*Consigne 1*: D'après l'extrait sur Ghostrunner, combien de morts sont comptées au cours d'un seul niveau, et en combien de temps ?
====== Extrait ======
Il y a ces jeux qui se dévoilent sur la longueur, laissent leur gameplay prendre peu à peu de l’ampleur, dévoilent leurs mécaniques avec le temps; en somme, des jeux qui jouent aux vierges effarouchées avant de se donner pleinement. Et puis il y a Ghostrunner, cette catin.

Oh, ce n’est pas que Ghostrunner manque de subtilité, ni même qu’il donne tout au premier contact, non. Mais il y a clairement un véritable effet WAOW dès que l’on met la main dessus. Le jeu bouge bien. Incroyablement bien. On se sent gorgé en une poignée de secondes d’un véritable sentiment de puissance : on court (vite), on saute (haut), on glisse, on rebondit, on s’amuse. Et on se précipite tête baissée, sûr de son fait, vers notre premier ennemi. Et blam ! On meurt. D’une seule balle, tirée de l’autre bout du niveau. Ghostrunner est un poids lourd lancé à pleine vitesse et fauchant gaiement le moindre gamer inconscient tentant de traverser à pieds l’autoroute des rêves brisés.

« Tu es… en vie ». hmmmmmmm… ça ne va pas durer…

Et ce n’est que le début d’une longue série de morts piteuses, de sanctions immédiates. Parce que Ghostrunner est exigeant. Formidablement exigeant. Le jeu délivre, à chaque fin de niveau, les statistiques du joueur. Alors attendez-vous à voir rabrouer sévèrement votre fierté de gamer. Tenez, un chiffre me concernant : 271. Je suis mort 271 fois (!) au cours d’un seul et même niveau. En à peine 20 minutes. On fait moins le fier d’un coup, je peux vous le dire.
====== Enregistrements présentés ======
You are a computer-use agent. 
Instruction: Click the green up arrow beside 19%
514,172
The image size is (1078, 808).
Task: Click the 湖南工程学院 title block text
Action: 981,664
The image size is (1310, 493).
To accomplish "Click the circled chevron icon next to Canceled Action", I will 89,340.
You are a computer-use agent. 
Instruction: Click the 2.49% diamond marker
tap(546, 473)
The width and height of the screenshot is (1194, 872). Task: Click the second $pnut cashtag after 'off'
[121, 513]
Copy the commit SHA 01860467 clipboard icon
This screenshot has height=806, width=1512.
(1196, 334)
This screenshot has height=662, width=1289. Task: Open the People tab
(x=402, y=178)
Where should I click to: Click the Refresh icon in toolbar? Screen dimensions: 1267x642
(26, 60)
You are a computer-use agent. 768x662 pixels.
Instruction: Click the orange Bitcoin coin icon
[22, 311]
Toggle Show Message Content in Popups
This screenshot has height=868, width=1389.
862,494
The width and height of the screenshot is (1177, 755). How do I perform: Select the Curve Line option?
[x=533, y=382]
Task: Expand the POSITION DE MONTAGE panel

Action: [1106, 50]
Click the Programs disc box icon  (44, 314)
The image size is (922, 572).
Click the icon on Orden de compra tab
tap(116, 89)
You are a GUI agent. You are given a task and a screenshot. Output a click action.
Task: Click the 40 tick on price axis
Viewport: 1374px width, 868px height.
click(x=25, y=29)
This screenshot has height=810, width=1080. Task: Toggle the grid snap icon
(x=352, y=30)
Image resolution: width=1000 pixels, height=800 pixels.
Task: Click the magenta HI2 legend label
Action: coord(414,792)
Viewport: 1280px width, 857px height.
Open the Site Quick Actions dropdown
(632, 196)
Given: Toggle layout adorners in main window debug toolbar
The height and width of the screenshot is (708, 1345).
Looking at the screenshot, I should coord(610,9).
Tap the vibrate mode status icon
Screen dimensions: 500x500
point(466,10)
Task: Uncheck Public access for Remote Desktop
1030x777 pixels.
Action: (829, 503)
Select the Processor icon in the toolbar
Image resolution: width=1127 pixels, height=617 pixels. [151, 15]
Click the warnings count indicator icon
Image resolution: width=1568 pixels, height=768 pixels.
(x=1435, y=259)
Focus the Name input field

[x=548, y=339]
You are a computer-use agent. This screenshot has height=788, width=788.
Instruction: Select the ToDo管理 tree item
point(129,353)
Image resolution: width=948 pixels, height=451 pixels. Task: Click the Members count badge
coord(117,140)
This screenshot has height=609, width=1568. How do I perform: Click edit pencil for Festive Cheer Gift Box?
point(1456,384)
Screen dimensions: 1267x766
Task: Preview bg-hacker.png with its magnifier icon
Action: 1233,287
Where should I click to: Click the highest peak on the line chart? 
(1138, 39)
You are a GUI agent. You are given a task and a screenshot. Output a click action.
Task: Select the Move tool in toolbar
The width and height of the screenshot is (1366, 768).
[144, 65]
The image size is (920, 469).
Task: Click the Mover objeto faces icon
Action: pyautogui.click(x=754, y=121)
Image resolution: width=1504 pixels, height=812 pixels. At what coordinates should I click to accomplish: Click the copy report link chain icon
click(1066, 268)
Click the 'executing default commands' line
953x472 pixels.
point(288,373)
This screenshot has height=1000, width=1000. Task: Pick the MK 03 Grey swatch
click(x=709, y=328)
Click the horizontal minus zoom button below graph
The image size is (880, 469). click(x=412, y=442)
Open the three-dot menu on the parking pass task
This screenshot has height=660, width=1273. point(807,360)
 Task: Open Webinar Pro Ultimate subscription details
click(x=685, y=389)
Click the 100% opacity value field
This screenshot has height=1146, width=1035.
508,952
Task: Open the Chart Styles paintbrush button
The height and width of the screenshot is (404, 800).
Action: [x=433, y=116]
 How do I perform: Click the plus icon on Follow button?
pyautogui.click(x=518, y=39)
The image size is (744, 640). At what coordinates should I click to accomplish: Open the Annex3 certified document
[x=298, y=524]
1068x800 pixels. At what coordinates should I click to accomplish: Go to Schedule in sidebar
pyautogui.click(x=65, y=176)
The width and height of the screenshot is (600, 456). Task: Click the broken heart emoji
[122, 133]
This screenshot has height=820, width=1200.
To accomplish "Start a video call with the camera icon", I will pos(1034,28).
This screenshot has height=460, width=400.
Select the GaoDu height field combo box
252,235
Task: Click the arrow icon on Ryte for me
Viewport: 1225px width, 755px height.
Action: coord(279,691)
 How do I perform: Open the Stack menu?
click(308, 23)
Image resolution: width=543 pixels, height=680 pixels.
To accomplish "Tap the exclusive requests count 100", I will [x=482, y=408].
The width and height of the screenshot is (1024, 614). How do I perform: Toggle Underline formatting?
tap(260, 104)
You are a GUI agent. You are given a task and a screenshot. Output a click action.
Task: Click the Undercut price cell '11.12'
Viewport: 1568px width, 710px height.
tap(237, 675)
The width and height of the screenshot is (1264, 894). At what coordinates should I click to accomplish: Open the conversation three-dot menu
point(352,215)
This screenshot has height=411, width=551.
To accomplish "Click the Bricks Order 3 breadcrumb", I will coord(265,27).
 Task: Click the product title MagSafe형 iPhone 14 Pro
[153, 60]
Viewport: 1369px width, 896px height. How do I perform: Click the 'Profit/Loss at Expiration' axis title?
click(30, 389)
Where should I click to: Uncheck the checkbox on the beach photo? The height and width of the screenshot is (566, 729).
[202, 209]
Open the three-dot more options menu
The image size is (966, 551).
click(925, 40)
======
*Consigne 2*: Relevez toutes les lignes des enregistrements qui contiennent la chaîne « title », en tenant compte de la casse.

*Réponse 1*: 271 morts, en à peine 20 minutes.

*Réponse 2*:
Task: Click the 湖南工程学院 title block text
 Task: Click the product title MagSafe형 iPhone 14 Pro
Viewport: 1369px width, 896px height. How do I perform: Click the 'Profit/Loss at Expiration' axis title?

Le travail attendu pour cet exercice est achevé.